Just opened a PR to add rule set lint to the review guideline. Thanks!
The "non-engineer contributors" piece is the most interesting and most dangerous part of this. A real harness (auto-reviewed PRs + self-healing ops) is exactly what makes it safe to let non-engineers contribute - the guardrails do the gatekeeping a senior used to do manually. Without that harness, non-engineer contributions are how you get the 3am incident.
So the harness isn't just productivity, it's the trust boundary. Auto-review catches the "looks right, is wrong" PRs; self-healing absorbs the operational mistakes; and only then can you safely widen the contributor pool.
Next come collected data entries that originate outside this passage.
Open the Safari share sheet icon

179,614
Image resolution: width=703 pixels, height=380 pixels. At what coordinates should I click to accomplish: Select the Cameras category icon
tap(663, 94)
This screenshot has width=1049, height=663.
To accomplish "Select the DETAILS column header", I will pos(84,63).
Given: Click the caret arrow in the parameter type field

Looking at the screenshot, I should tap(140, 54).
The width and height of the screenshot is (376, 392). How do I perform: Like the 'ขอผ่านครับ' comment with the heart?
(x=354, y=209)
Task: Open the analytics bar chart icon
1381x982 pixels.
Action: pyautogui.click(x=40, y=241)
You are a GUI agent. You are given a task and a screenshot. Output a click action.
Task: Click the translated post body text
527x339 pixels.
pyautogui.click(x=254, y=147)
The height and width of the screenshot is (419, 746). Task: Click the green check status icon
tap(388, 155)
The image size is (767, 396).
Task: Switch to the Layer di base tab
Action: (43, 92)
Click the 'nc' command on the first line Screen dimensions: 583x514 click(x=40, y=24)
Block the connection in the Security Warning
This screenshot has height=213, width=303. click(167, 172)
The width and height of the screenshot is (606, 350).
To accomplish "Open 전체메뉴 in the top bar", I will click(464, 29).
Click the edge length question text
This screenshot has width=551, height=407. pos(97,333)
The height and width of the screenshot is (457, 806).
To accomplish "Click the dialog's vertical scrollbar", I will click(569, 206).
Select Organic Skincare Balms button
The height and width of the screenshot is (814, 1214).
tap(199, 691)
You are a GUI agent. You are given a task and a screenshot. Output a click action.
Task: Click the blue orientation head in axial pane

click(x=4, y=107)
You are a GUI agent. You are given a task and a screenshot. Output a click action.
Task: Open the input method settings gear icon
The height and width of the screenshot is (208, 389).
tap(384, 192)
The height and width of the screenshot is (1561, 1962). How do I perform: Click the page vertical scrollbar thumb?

Looking forward to the series - the part I'd most want detailed is how strict the auto-review gate is, because that single threshold decides whether "non-engineer contributors" is empowering or terrifying. Strong intro, subscribed.
Thanks — and "harness as trust boundary" is a sharper framing than I had in my head. The 3am incident line in particular: yes, exactly the scenario the harness has to absorb.
On the strictness question — Part 3 (just out) goes deep on this. Short version: PRs go through an average of 10.8 review-fix iterations before merge (max 56). 9 dimensions are reviewed sequentially under a strict no-downgrade rule, and the usual excuses ("existing code has the same issue", "will fix later", "leave a TODO") are explicitly closed off. At the meta-layer, quality-bar relaxation itself (lowering a lint rule, coverage threshold, or guideline binding) is classified Critical and the AI is forbidden from approving it — a human reviewer's approve is required (severity.md).
What this means for non-engineer contributors specifically: they can't land something that violates the contract. The strictness isn't relaxed for them; they just get more iterations, and the iteration cost is paid by the author-side AI, not by the contributor's morale. So "empowering vs terrifying" resolves toward empowering — the contributor never personally wrestles with the lint or test details. The AI does that work.
And the gate doesn't stay static — Part 4 (coming soon) covers how bug-fix PRs are required to add a prevention layer in the same PR, with a strict priority order: code/logic > lint > guideline. Every review-time catch gets promoted toward generation-time enforcement, so the gate strengthens autonomously over time — not just self-healing, but self-strengthening.
Part 5 will dig into where the actual boundary sits in practice (existing-pipeline extension: yes; new architectural patterns: not yet). Thanks for the framing.